======== RECORDS TO PROCESS
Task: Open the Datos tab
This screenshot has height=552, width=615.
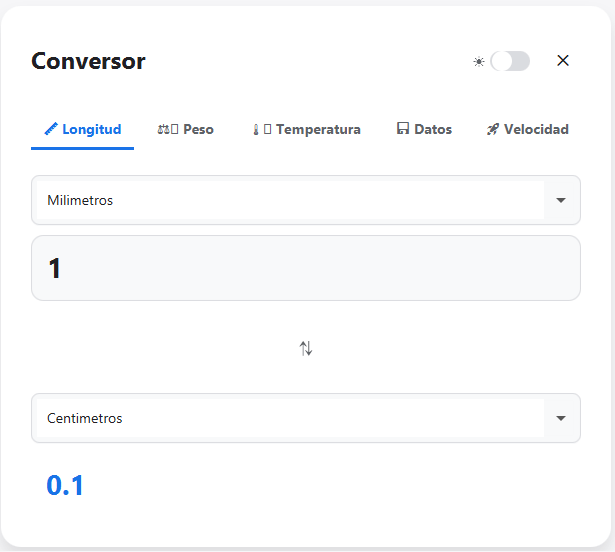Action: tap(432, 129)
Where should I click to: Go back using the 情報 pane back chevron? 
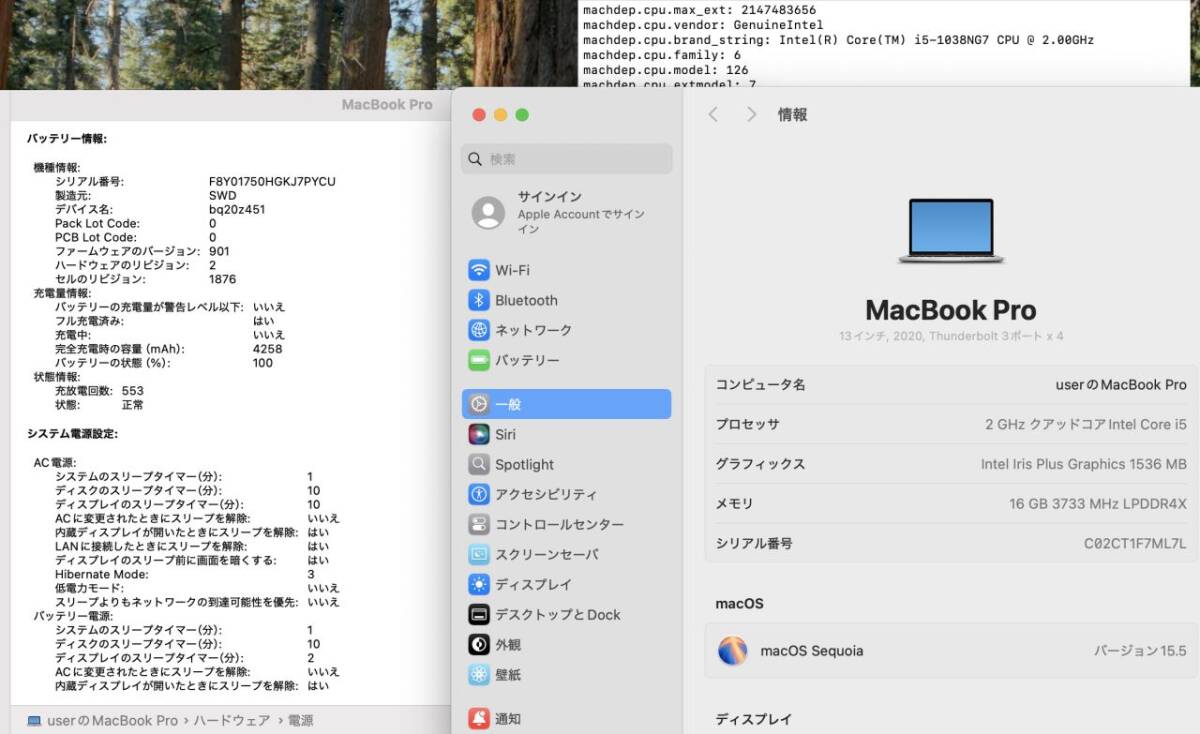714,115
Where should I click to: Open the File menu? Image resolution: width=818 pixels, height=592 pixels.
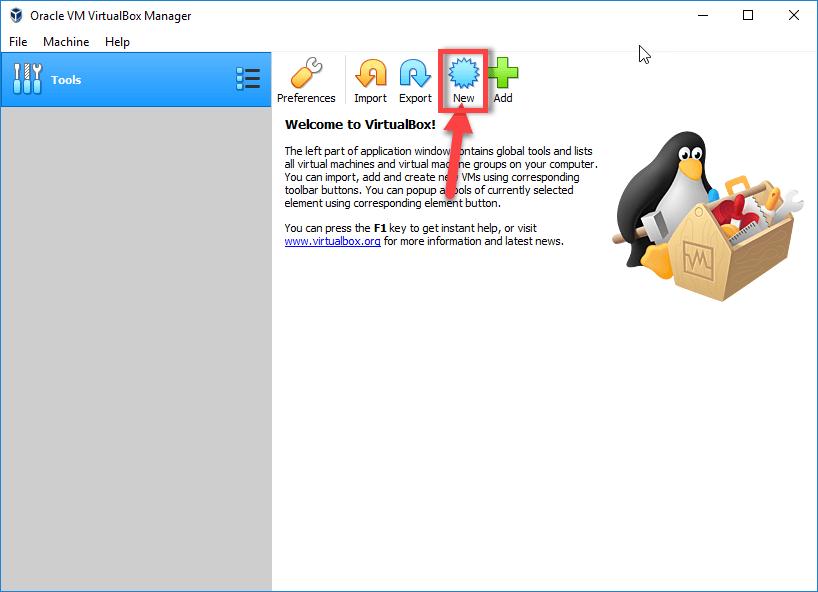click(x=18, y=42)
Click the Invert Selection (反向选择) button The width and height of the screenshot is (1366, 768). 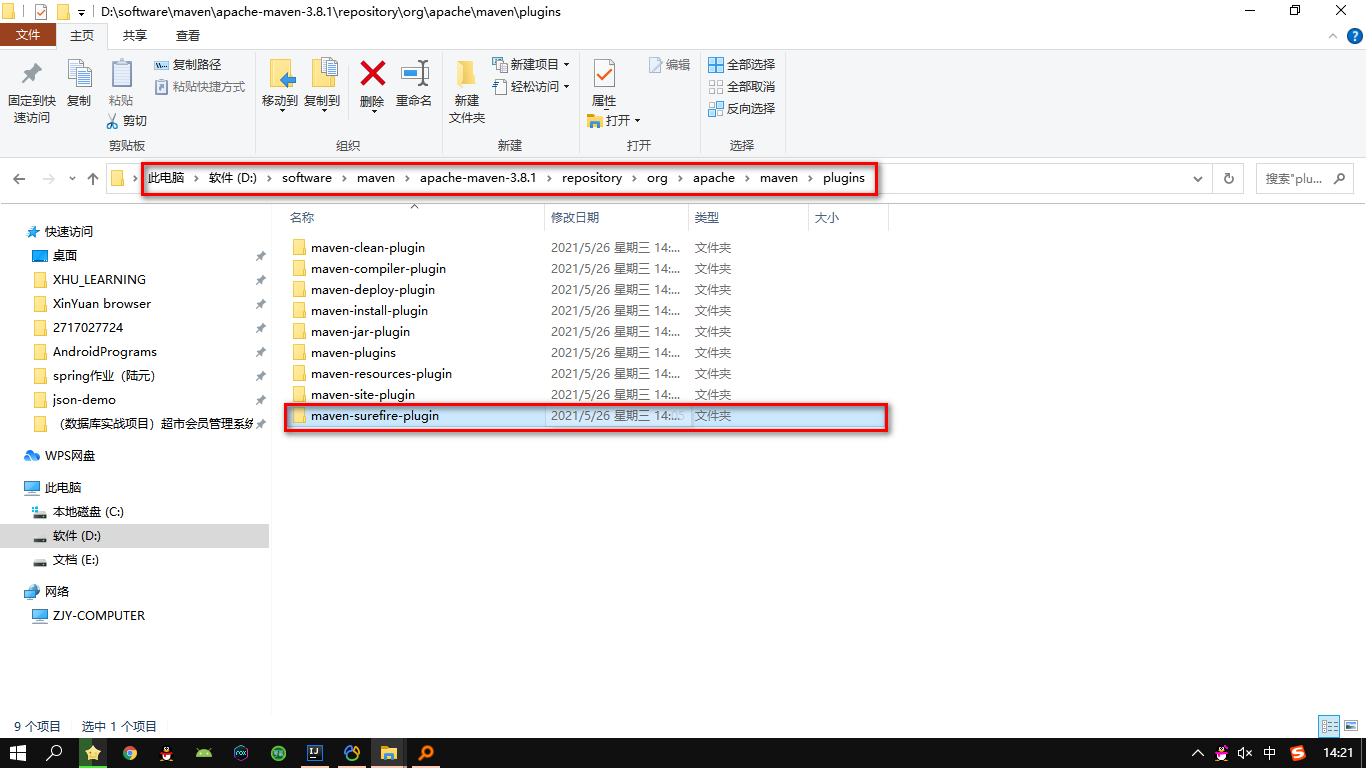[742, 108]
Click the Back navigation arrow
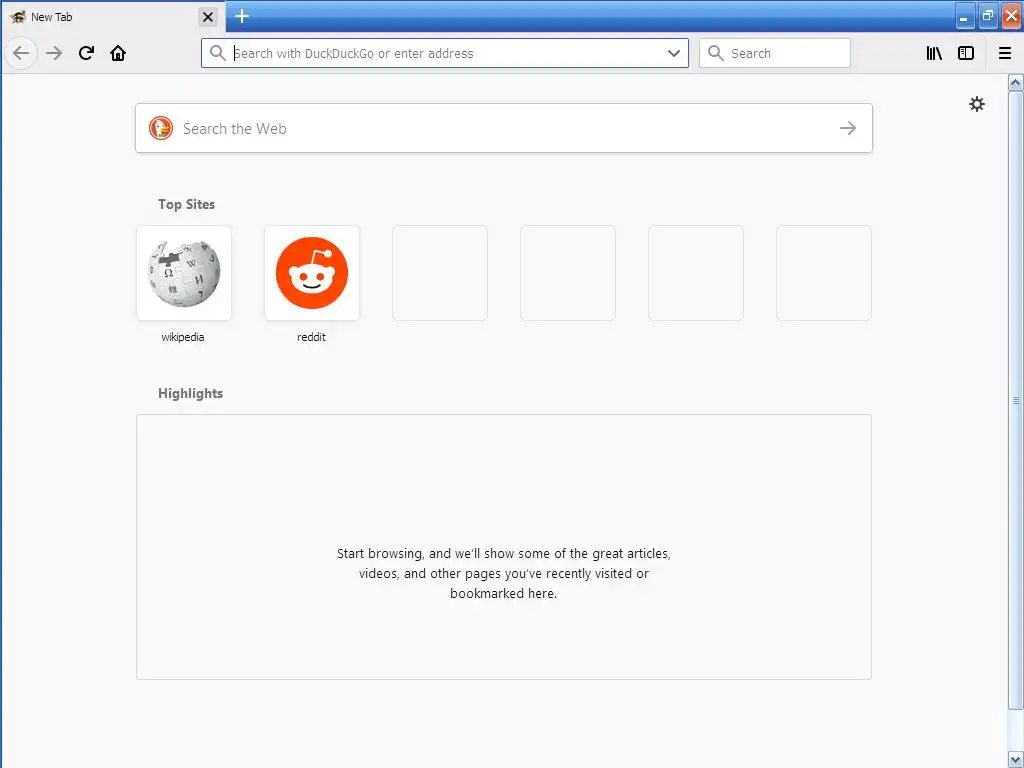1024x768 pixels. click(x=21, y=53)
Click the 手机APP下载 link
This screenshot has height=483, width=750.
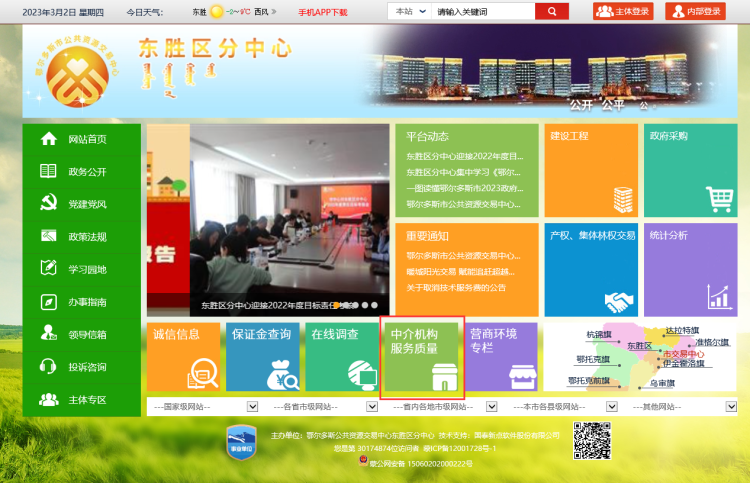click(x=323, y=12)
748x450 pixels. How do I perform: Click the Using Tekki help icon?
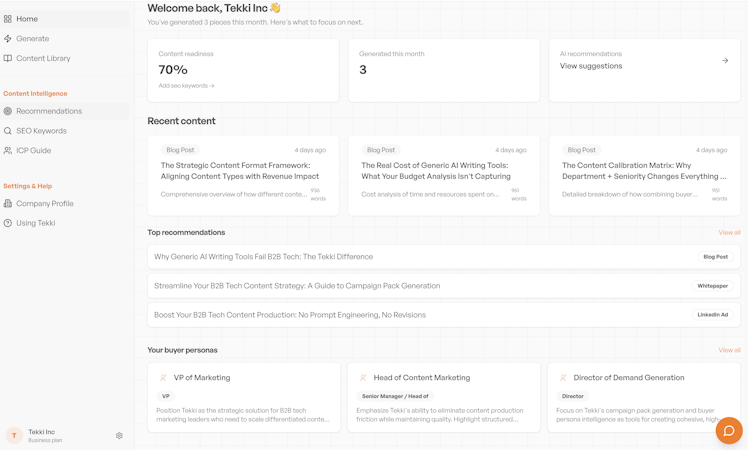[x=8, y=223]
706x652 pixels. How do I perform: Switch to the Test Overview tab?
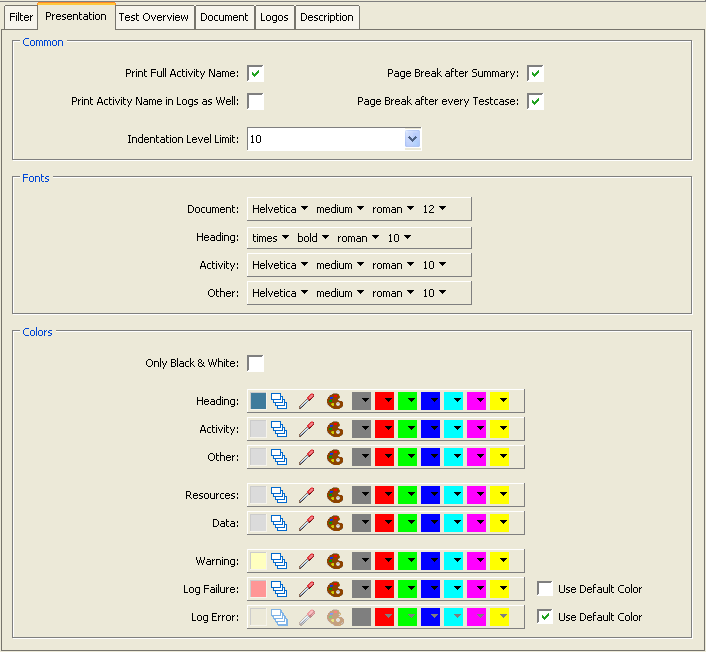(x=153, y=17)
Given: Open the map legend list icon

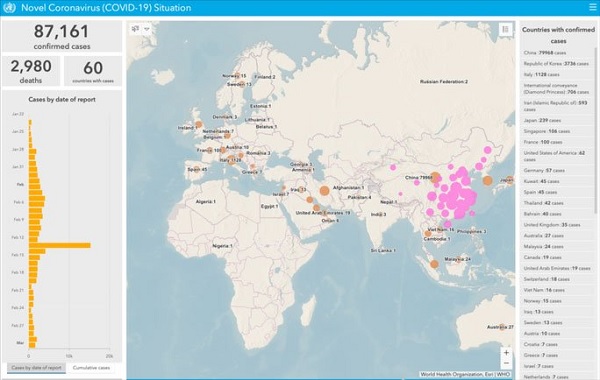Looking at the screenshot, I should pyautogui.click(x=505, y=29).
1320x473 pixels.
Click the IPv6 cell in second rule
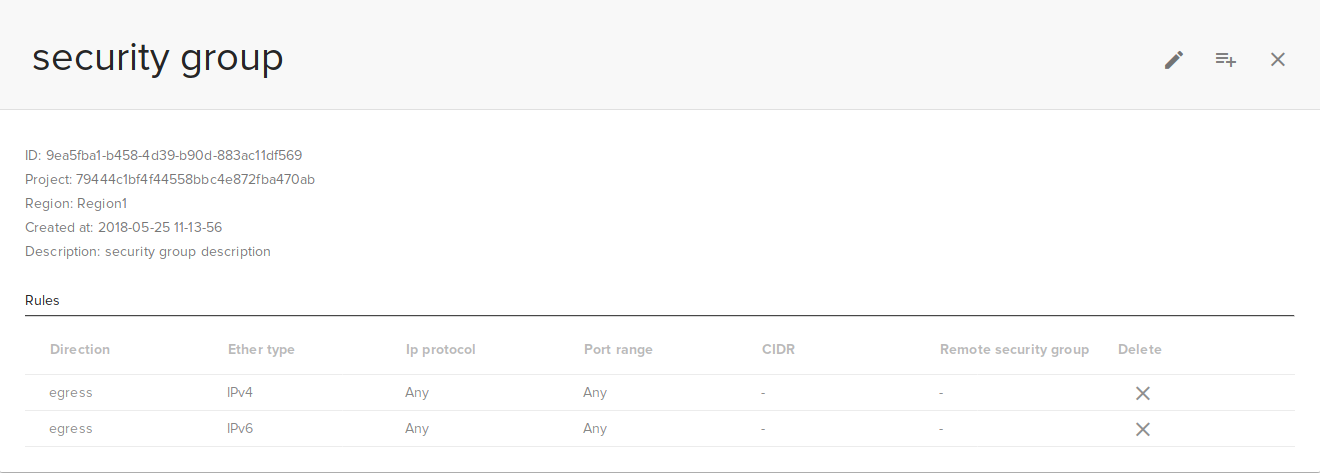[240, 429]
================
DIRECTIONS =
For this exercise, the lines from the one containing "Given: Open the map legend list icon" through the last line of the entries above are to be output exactly, both included, and pictures are skipped.

ANSWER AREA =
Given: Open the map legend list icon

Looking at the screenshot, I should pyautogui.click(x=505, y=29).
1320x473 pixels.
Click the IPv6 cell in second rule
[240, 429]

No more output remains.